**Problem**
Your answer must be an exact copy of the lines from the one containing "You are a computer-use" through the last line of the records below, with no pictures; please include nothing else.

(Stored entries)
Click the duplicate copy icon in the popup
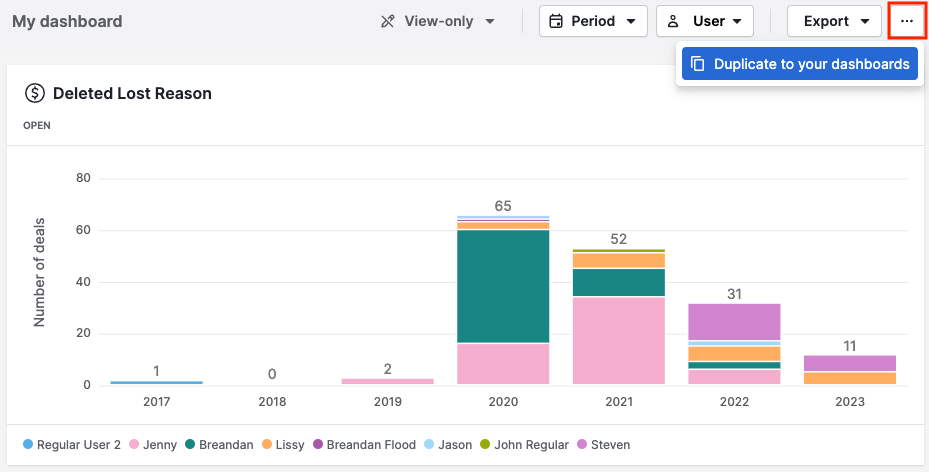 (698, 64)
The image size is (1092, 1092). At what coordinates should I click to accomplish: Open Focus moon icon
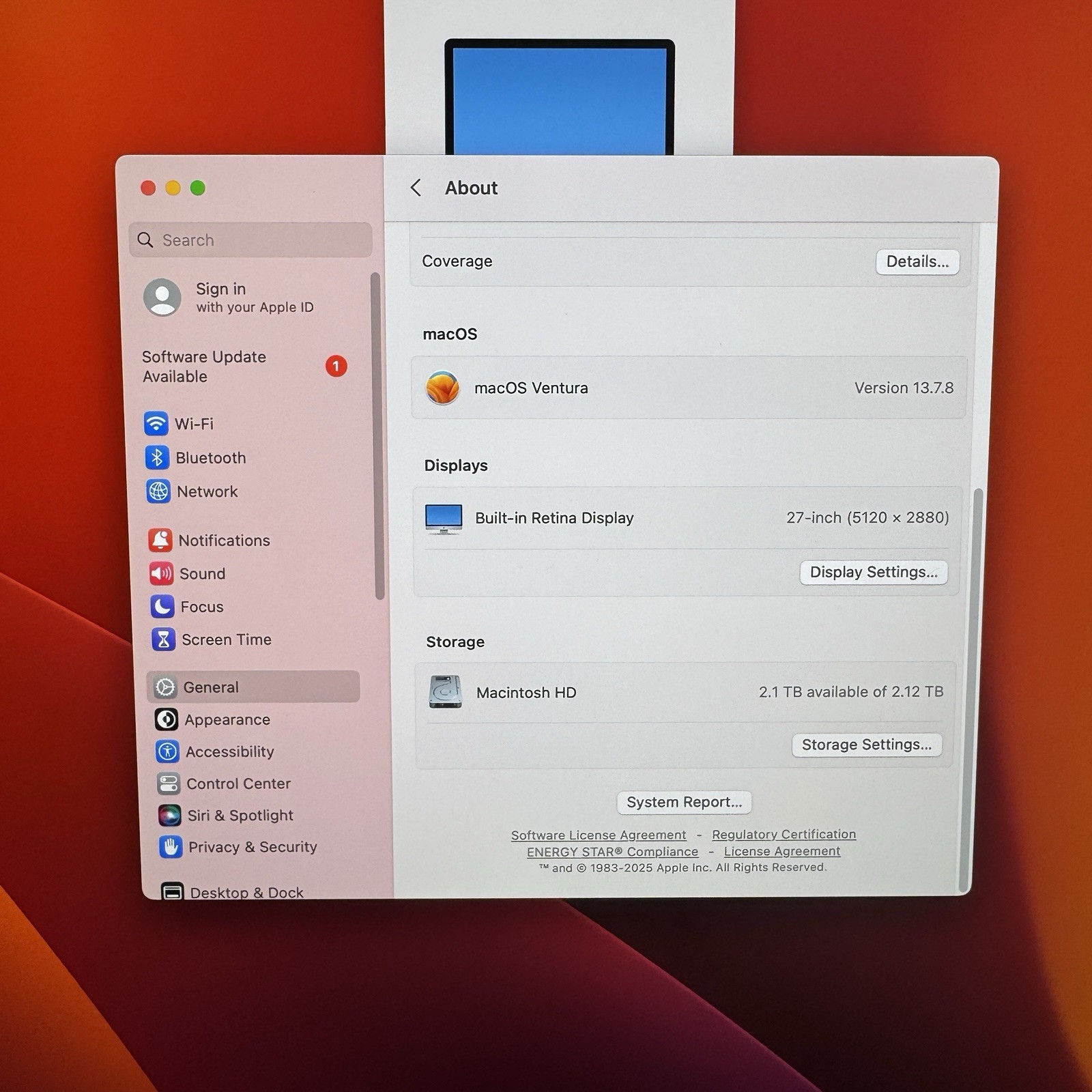point(162,607)
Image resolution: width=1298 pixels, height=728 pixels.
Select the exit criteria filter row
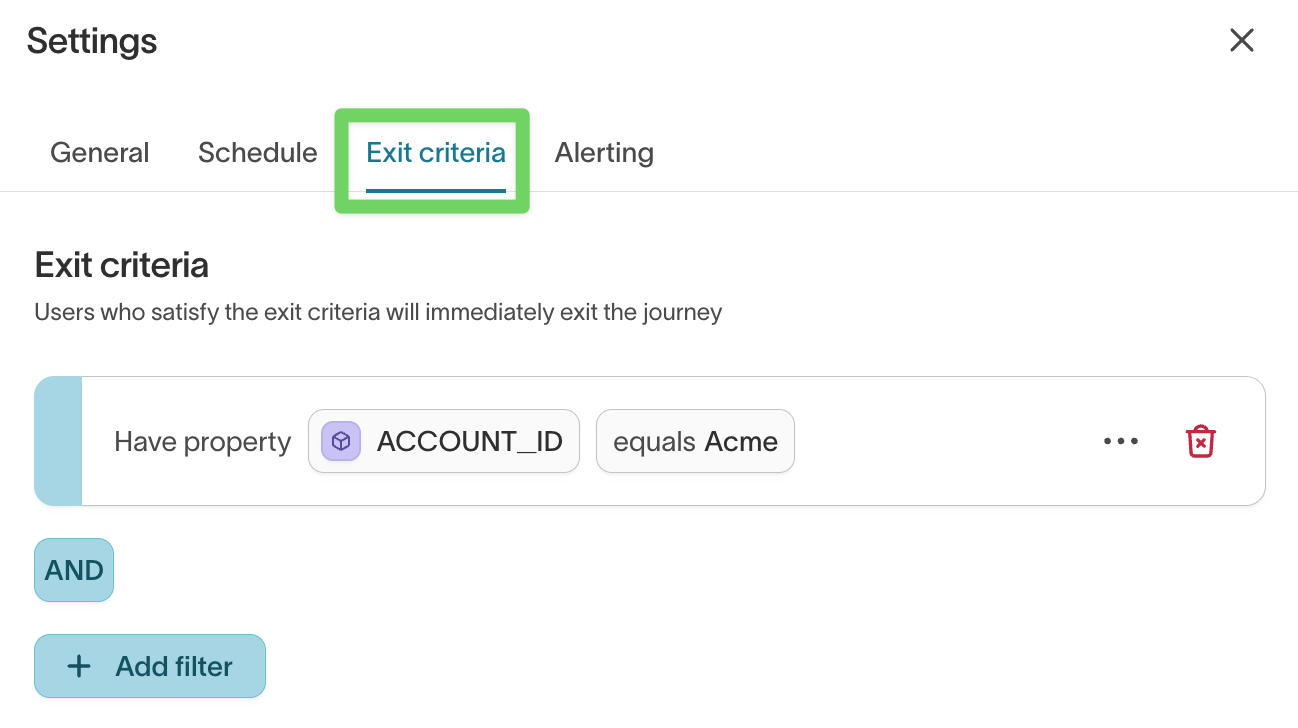[x=650, y=440]
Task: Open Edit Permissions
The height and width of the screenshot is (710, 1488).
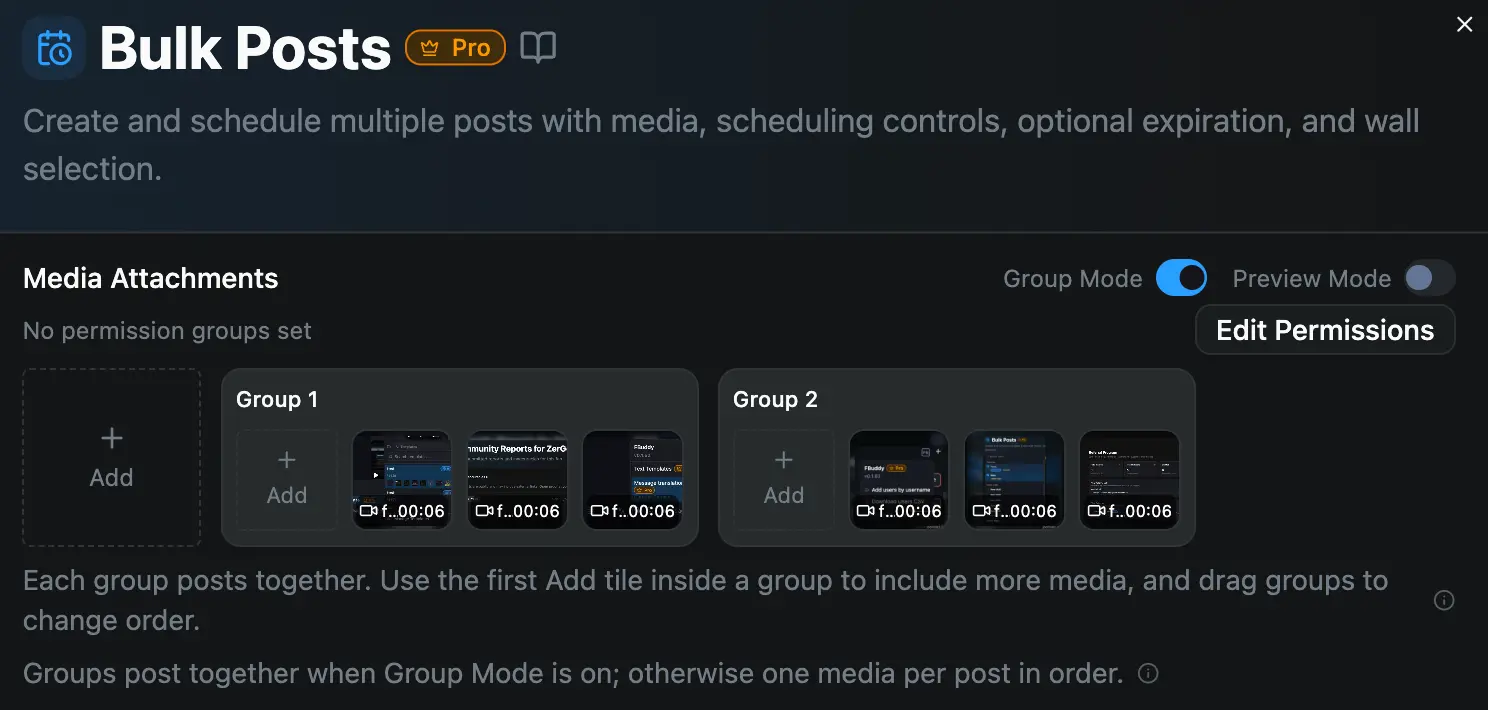Action: coord(1324,329)
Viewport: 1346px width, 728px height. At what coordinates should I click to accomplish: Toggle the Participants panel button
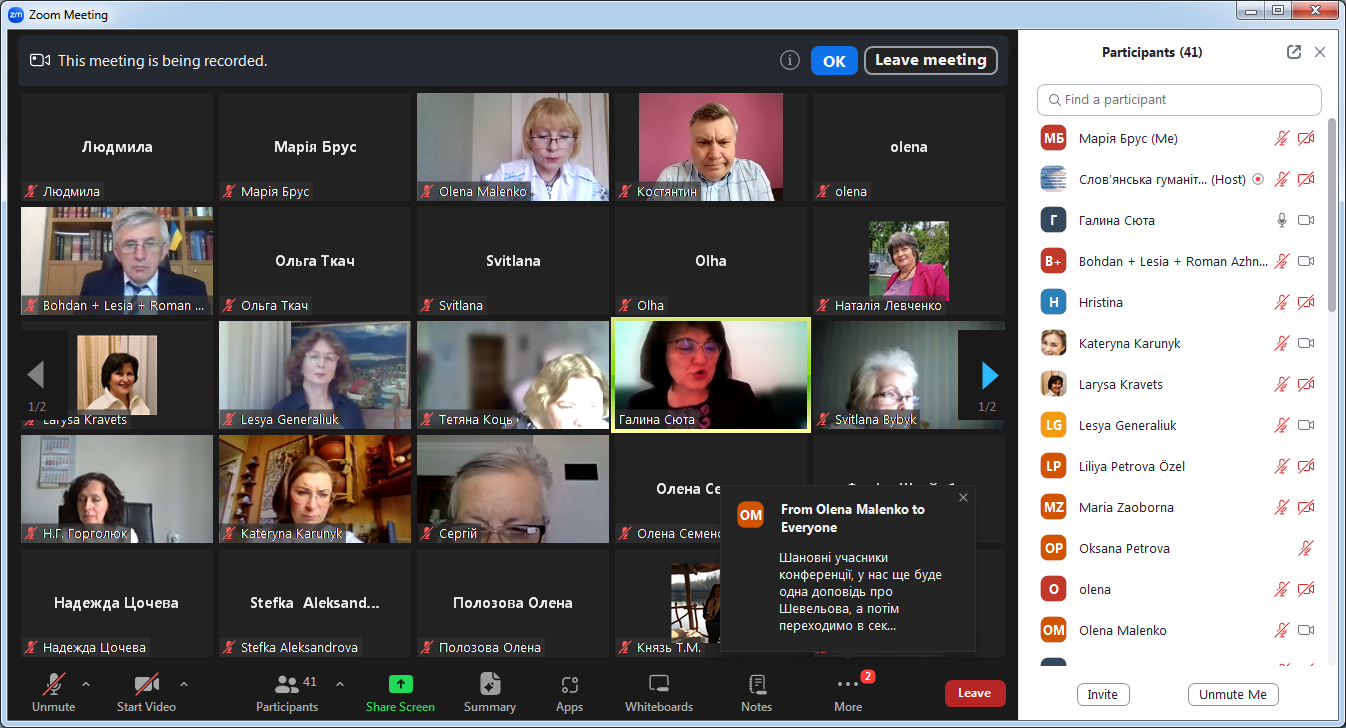(x=287, y=693)
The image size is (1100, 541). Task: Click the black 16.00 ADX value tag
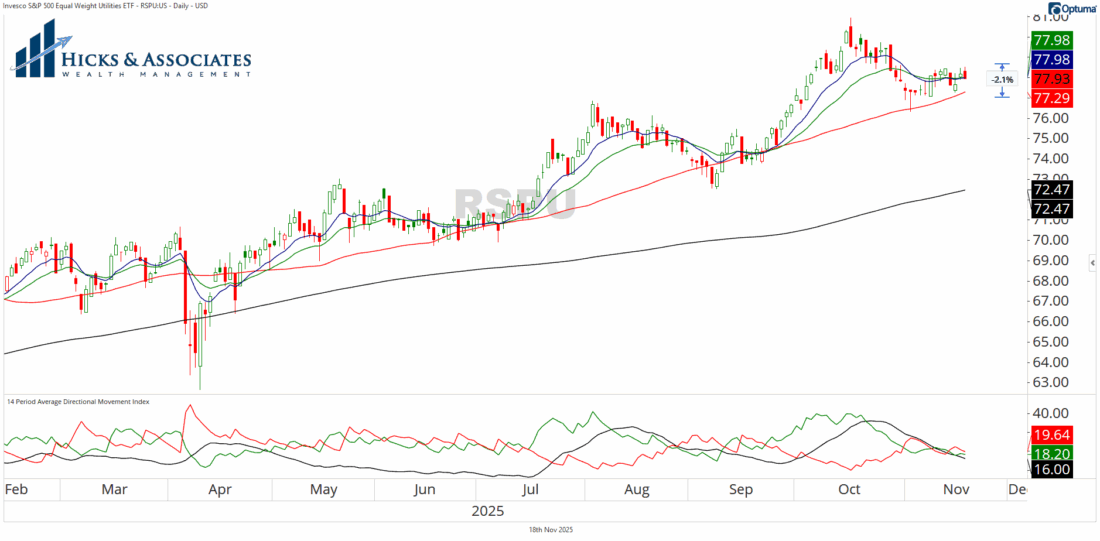point(1051,469)
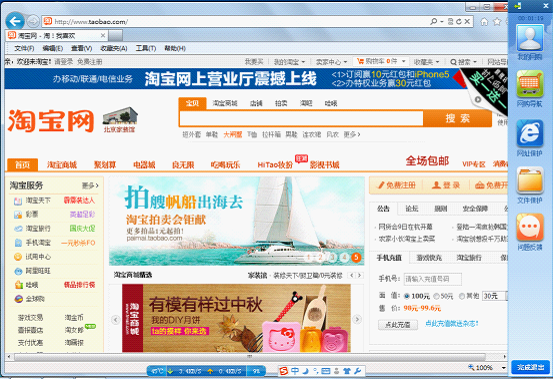Open the user profile sidebar icon
This screenshot has width=553, height=379.
pos(530,37)
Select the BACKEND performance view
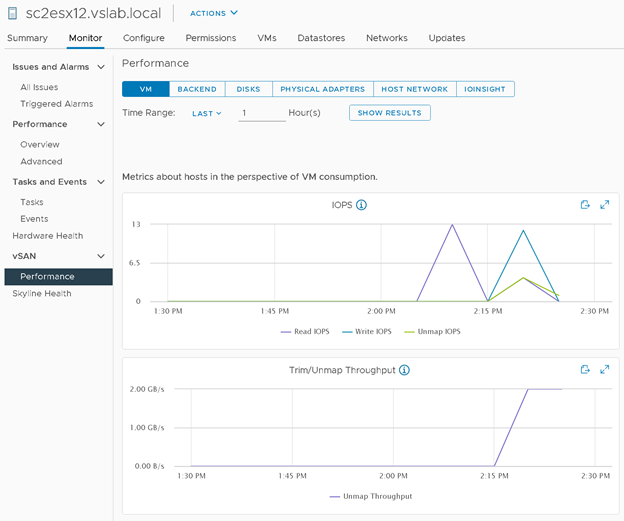624x521 pixels. click(197, 89)
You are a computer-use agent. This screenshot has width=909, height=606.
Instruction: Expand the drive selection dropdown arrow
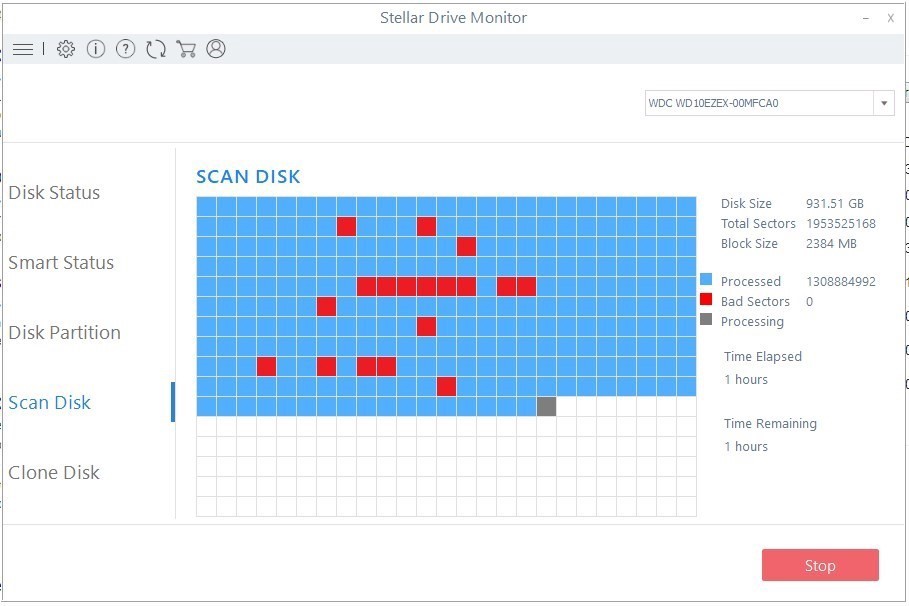[x=883, y=103]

**Reply to the exercise**
You are a computer-use agent. This screenshot has width=909, height=606.
Instruction: Expand the drive selection dropdown arrow
[x=883, y=103]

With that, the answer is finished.